2. In a bowl, sift three cups of flour--I sometimes do all whole wheat, sometimes all white, usually a combination thereof. If you use at least two-thirds self-rising flour, skip the baking powder and salt; otherwise, throw in a teaspoon of each. 3. Grab a beer. I have an entire case of Budweiser in the basement that I use only for beer bread, but when I'm feeling especially unhappy, I treat myself by using my most favorite of all beers: You need a tad less than 12 ounces of beer, I assert, so go ahead and take a little swig of that bad boy: If you accidentally drink too much, well, there's always another beer in the fridge, right?

4. Pour in the beer and mix it on up: After you've got it just mixed, you can add it whatever: spices, nuts, shredded cheese, dried fruit. My favorites are pistachios or sunflower seeds or shredded pepperjack. Raisins and garlic were both kind of gross.

5. Spray a loaf pan, pour in the dough, and bake it in the oven for 45 minutes.
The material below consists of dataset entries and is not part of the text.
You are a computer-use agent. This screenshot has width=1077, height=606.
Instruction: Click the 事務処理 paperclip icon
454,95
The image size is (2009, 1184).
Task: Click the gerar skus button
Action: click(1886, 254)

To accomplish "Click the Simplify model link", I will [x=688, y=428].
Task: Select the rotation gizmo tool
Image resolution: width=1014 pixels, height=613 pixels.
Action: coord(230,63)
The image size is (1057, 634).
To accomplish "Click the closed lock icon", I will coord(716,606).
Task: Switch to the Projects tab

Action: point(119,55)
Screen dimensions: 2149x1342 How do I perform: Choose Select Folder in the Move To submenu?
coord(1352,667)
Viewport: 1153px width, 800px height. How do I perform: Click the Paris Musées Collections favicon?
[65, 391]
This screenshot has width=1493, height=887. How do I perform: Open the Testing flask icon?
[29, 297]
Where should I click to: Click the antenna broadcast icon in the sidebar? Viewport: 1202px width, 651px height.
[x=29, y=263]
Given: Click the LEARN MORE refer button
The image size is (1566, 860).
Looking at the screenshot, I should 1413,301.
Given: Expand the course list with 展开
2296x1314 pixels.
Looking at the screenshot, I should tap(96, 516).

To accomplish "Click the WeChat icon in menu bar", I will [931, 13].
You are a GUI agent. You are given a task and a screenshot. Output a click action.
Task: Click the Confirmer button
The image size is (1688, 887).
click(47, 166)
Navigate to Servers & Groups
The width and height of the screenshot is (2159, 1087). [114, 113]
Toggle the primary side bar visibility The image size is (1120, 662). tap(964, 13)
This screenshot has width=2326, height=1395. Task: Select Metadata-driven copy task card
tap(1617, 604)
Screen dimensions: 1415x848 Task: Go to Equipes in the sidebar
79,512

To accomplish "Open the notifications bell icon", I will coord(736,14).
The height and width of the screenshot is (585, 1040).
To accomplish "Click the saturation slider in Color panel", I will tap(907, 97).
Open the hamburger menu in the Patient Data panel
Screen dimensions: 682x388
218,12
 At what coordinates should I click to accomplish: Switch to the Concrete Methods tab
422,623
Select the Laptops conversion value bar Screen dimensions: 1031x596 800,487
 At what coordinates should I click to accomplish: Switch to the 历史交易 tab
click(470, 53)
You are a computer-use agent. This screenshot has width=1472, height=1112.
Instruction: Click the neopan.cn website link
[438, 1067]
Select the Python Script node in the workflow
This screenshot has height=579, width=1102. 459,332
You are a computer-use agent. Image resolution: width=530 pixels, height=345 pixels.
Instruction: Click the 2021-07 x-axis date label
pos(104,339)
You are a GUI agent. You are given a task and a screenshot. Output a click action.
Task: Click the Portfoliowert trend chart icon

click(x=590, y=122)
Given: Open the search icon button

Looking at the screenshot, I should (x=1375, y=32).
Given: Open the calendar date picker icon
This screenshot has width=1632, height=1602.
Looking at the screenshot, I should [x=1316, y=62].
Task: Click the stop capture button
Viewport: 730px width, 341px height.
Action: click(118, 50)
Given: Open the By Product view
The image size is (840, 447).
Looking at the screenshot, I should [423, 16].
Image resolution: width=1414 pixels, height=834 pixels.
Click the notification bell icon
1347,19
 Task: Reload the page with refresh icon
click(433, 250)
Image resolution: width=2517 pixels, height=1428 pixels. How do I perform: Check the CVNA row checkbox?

While you're waiting 45 minutes for your bready goodness, you've still got your demanding little monkeys to pacify, so whip out one of your faithful documentaries,. Kids sit gape-mouthed on the bed, you get to just nearly almost finish grading:
6. Forty-five minutes later, yum! I tend to like mine with some butter or jalepeno jelly or vegenaise--
--but Willow likes me to melt cheese on hers so that she can then stuff it into her mouth like an animal:
And while you're grading the last two papers and then recording the grades, flush with not so much a sense of accomplishment as resigned relief that the misery is over for a little while, your younger monkey, bored with the bird movie, will scribble over some of your students' papers and then the sheets and then fall fast asleep:

Instead of ahh-ing over how adorable your little daughter is, you will think, "Crap. There goes her afternoon nap."

Hello, writing lesson plans with a baby on my lap!